◆ REQUIRED TASK
Report every line of the records below that contains the word "size", copying each such line in full.

--- RECORD SET ---

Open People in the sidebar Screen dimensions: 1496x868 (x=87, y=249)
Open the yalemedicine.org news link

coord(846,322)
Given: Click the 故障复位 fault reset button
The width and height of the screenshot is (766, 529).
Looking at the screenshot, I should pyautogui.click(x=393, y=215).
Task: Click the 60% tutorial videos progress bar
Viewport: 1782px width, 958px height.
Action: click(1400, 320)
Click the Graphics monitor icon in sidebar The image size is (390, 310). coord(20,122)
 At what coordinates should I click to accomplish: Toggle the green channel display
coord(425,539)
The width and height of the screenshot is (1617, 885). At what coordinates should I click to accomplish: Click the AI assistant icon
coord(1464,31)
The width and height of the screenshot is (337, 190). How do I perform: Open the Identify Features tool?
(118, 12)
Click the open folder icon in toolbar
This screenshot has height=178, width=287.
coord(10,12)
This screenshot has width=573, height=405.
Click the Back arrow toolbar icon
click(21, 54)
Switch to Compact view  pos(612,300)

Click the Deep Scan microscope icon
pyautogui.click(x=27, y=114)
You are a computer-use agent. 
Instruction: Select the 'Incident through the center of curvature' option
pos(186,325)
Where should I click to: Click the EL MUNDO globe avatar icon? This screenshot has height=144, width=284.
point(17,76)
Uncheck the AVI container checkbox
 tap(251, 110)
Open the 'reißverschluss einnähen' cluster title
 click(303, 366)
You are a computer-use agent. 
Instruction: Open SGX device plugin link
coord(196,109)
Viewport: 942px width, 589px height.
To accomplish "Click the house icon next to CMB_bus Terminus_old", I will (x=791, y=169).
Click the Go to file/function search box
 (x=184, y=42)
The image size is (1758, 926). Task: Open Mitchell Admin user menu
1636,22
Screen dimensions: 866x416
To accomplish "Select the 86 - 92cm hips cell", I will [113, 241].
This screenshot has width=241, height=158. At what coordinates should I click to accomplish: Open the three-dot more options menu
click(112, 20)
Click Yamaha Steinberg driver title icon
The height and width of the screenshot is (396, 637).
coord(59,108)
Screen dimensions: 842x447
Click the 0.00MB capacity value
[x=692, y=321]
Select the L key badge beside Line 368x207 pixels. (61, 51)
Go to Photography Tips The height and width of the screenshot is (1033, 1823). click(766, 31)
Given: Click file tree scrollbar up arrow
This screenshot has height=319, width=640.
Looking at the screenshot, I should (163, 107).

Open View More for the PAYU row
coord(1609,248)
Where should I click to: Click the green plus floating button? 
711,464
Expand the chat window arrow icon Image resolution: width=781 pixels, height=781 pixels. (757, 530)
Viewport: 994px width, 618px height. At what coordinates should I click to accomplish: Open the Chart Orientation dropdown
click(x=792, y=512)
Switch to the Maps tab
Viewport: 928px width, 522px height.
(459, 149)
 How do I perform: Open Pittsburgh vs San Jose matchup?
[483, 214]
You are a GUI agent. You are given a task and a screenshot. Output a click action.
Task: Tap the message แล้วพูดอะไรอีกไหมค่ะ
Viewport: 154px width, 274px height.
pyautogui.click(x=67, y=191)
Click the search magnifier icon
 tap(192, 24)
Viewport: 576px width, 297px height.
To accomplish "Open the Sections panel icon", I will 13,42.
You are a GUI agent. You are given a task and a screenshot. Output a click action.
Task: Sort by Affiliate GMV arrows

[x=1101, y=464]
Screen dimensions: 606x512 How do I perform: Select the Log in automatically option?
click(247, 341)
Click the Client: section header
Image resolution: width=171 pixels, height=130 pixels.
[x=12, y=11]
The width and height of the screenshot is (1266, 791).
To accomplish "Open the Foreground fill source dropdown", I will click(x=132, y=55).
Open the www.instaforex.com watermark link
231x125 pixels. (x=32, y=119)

---

◆ EXERCISE RESPONSE
Click the Graphics monitor icon in sidebar The image size is (390, 310). coord(20,122)
The image size is (1758, 926). Task: Open Mitchell Admin user menu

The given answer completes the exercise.